Monday, August 6, 2007 | Posted by WorldTribune.com


CAIRO — Sudan employed Al Qaida operatives to fight African Union troops in Darfour.
An official Sudanese document disclosed that Khartoum ordered authorities to allow Al Qaida fighters to enter the country and deploy in the war-torn Darfour province. The 2004 document, published by the Sudan Tribune, said Al Qaida was permitted to resume its activities in Sudan.


The directive was signed by Sudanese presidential adviser Majzoub Al Khalifa. Al Khalifa, said to have been acting on behalf of the ruling National Congress Party, was killed in a car accident in June 2007.

 

Al Khalifa and military commanders ordered Sudanese government agencies to enable "foreign jihadis who came to Sudan with Osama Bin Laden in 1994 to resume their political activities in Sudan given the circumstances surrounding foreign intervention in Darfour to support armed forces and the people of Sudan to fight Zionist enemies," the document, dated April 27, 2004, said. The document was found by the Kosh Liberation Movement.

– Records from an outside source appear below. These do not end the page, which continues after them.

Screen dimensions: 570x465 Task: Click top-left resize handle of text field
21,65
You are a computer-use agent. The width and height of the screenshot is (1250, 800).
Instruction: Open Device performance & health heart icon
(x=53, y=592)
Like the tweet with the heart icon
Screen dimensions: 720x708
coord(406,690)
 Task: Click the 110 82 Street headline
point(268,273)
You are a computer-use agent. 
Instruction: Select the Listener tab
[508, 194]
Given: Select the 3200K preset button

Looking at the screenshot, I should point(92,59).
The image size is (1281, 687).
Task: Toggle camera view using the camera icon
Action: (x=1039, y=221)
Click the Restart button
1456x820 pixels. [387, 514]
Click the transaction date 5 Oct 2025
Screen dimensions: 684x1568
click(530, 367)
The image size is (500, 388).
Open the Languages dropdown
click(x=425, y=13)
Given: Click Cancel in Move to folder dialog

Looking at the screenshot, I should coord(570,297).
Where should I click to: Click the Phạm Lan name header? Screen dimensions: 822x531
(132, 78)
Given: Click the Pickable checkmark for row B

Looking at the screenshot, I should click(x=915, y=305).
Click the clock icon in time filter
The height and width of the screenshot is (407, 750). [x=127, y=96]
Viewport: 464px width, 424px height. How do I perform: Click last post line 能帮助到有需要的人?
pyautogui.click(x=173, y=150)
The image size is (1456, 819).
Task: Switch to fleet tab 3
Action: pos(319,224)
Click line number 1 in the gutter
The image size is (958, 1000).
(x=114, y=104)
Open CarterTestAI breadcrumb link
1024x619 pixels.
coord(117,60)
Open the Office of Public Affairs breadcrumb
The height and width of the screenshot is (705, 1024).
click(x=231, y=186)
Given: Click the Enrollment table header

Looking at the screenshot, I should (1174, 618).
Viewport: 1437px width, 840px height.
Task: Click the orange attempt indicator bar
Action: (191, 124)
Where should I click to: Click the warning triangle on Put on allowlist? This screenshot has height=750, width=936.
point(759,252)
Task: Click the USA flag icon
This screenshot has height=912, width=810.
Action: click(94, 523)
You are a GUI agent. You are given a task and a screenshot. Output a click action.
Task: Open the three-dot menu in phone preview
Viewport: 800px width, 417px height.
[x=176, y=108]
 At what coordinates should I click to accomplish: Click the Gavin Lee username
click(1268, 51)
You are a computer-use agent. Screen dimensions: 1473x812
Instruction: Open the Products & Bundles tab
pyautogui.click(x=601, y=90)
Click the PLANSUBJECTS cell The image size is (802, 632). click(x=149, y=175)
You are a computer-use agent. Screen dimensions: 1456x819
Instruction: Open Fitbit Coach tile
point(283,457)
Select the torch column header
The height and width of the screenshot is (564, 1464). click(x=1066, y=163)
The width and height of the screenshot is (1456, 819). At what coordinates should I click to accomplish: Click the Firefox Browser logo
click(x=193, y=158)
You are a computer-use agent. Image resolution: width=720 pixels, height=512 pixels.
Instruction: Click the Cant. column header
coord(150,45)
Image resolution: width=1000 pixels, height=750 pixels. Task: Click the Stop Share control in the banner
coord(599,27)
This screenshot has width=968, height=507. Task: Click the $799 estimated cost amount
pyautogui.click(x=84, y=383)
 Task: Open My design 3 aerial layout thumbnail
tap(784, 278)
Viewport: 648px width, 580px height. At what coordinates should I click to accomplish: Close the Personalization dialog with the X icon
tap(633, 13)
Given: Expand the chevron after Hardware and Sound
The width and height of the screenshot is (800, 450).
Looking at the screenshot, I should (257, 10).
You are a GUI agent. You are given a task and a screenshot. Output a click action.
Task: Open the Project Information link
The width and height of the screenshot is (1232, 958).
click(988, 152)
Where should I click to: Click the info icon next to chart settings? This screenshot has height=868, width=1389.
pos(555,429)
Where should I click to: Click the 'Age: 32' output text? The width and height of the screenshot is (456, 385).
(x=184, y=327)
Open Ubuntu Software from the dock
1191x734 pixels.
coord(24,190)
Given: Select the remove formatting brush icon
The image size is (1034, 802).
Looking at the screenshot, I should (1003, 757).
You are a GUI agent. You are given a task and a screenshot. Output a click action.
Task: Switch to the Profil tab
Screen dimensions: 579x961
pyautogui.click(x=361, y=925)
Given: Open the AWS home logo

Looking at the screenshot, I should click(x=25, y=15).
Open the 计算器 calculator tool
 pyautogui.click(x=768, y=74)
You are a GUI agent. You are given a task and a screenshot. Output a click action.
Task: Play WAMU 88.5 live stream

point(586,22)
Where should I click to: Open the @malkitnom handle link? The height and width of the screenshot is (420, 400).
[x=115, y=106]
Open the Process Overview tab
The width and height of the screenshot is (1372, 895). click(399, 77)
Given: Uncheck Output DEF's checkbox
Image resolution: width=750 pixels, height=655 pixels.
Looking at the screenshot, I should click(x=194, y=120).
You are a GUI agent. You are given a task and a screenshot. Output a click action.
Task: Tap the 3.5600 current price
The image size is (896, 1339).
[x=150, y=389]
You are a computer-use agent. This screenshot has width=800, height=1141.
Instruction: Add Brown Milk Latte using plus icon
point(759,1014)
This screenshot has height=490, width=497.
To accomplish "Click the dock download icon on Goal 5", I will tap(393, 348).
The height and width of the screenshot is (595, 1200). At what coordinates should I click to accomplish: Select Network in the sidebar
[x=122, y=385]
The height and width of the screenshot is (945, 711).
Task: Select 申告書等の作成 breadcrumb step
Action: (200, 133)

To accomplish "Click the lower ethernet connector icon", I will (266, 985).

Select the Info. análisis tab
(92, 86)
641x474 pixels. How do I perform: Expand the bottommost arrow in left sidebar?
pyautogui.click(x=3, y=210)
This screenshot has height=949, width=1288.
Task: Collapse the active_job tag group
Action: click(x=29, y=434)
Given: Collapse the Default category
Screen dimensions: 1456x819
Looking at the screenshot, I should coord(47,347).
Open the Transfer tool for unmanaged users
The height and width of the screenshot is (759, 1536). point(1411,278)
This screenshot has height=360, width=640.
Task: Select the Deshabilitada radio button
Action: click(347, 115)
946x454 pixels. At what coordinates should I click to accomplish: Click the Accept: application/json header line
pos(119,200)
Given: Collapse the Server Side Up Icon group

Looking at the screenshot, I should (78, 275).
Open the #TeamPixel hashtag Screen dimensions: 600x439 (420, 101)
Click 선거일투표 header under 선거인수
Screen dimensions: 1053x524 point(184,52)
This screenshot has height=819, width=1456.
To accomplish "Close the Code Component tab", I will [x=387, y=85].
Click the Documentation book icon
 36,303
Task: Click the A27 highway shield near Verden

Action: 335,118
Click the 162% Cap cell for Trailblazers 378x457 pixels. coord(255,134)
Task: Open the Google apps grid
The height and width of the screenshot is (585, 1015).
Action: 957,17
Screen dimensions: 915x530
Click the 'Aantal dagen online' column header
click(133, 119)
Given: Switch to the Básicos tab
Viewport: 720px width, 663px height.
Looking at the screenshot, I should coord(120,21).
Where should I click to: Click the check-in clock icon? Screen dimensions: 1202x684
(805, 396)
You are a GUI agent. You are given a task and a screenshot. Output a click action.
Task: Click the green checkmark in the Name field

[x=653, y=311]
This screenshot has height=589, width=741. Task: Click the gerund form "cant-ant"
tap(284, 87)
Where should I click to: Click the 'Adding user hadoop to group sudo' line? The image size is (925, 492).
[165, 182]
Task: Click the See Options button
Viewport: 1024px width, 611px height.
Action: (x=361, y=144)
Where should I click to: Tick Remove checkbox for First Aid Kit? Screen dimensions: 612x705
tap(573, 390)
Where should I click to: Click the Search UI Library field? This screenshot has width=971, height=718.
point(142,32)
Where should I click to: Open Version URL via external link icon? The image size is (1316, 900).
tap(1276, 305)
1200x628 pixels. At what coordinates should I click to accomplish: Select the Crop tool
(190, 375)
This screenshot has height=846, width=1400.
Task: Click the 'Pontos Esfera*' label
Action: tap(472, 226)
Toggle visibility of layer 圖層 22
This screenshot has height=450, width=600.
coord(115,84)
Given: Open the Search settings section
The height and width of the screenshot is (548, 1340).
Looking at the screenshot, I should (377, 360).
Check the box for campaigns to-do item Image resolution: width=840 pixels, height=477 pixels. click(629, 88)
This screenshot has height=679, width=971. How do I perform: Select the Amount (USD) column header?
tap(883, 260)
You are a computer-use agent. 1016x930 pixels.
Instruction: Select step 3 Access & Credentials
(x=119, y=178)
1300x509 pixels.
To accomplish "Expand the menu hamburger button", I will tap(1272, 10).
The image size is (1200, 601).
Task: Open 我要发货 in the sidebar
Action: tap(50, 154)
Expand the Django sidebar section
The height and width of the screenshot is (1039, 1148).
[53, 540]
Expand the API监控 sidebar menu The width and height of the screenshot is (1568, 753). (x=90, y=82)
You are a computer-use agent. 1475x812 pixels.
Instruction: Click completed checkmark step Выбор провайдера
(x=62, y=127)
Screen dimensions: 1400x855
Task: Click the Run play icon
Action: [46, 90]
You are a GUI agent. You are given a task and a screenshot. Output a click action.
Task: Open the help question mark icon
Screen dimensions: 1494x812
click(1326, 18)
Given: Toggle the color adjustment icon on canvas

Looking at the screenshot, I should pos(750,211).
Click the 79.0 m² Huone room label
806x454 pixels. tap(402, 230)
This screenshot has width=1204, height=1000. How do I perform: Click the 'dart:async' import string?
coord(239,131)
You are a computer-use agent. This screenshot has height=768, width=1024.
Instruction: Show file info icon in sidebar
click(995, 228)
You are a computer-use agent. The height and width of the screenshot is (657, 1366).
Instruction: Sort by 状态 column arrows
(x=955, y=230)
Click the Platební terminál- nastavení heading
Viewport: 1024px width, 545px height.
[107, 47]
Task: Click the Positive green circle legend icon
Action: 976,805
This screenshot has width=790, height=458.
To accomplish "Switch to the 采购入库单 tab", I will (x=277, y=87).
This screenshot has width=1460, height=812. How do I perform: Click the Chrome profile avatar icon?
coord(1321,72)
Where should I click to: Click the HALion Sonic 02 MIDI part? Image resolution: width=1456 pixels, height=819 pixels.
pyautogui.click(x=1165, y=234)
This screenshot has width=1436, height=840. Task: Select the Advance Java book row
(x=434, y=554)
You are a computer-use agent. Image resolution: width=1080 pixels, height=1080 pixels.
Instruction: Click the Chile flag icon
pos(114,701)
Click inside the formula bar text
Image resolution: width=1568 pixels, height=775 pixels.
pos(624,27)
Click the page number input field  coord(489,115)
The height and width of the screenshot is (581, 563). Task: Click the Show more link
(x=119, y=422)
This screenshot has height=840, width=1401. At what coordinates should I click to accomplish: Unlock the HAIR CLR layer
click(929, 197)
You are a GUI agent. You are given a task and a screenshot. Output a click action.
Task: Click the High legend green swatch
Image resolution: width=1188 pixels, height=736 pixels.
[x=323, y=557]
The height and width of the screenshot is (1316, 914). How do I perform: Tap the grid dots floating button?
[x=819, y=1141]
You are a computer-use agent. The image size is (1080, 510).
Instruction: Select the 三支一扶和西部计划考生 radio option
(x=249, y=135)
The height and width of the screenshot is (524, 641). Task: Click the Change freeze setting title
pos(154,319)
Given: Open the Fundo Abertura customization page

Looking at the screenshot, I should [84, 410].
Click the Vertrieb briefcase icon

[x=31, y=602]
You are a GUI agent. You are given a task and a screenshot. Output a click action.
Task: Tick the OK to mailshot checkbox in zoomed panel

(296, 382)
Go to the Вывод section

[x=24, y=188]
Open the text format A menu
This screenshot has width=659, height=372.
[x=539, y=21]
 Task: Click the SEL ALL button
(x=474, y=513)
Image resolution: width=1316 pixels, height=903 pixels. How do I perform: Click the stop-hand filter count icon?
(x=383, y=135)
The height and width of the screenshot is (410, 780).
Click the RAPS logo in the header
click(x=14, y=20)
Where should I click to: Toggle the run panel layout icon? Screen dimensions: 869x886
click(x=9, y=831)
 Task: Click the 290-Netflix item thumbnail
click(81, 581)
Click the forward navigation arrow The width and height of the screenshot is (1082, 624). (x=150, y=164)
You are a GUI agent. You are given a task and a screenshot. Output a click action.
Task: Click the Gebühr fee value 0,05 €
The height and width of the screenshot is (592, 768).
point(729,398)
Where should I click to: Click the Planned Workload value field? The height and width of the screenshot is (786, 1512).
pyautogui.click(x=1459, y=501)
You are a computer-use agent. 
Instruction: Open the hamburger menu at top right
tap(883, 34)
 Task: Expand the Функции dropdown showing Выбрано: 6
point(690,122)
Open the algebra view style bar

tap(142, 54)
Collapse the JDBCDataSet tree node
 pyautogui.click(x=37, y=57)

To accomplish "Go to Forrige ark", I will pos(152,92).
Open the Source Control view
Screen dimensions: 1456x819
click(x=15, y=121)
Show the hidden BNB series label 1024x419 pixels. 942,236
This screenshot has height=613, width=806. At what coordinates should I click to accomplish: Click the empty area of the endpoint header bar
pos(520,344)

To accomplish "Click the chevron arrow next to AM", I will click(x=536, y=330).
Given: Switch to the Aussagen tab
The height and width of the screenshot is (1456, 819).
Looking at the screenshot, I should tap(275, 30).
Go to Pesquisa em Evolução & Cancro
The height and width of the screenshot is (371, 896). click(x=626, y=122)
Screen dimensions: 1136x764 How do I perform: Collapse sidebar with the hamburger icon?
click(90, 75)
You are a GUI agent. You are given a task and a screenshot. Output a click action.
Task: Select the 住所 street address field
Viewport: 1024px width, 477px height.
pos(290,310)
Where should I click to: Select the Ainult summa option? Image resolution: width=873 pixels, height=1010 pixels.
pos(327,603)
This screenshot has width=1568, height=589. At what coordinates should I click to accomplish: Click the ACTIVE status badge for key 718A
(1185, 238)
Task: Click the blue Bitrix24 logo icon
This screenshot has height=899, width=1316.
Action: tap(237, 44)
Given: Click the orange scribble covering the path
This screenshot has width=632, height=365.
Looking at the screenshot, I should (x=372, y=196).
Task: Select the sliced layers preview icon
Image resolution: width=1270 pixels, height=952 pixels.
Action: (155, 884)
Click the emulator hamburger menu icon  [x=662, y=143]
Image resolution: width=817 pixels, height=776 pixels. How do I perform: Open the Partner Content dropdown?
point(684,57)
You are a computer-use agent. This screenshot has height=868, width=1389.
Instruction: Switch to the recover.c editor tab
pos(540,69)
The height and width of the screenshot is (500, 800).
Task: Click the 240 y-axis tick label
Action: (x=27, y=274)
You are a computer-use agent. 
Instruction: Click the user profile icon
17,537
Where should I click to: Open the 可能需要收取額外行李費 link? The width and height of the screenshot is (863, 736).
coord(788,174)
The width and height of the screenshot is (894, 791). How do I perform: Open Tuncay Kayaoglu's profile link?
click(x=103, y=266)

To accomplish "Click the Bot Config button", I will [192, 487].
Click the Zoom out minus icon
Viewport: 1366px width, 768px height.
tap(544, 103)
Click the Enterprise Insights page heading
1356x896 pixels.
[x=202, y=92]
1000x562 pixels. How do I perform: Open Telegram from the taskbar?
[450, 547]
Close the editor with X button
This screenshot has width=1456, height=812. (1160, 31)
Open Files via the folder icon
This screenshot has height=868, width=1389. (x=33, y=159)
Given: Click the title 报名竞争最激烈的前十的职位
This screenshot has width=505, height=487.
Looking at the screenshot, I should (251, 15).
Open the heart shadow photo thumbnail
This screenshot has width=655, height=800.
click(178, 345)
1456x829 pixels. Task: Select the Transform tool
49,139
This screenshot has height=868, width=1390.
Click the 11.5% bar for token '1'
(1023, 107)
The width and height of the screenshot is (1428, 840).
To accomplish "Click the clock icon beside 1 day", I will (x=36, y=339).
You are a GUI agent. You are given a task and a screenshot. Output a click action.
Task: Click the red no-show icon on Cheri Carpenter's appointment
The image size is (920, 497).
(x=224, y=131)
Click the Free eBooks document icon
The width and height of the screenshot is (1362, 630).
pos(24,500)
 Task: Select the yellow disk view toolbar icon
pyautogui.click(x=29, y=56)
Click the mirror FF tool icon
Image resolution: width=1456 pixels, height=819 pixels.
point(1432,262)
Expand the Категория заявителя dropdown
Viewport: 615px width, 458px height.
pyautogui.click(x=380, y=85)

Western intelligence sources said Al Qaida has been employed to fight rebel groups in Darfour. They said Syria also tested chemical weapons in attacks on rebel-held civilian villages in the Sudanese province.


But the document, a copy of which was sent to both Al Qaida as well as President Omar Bashir, was the first time that Sudan outlined its support for Al Qaida. The 2004 directive stipulated the return of all property confiscated from Al Qaida in 1996 as well as the restoration of the movement's bank accounts.


Al Qaida was believed to have remained in Darfour. In 2006, Al Qaida's No. 2 Ayman Zawahiri called for a holy war against a proposed United Nations force in Darfour.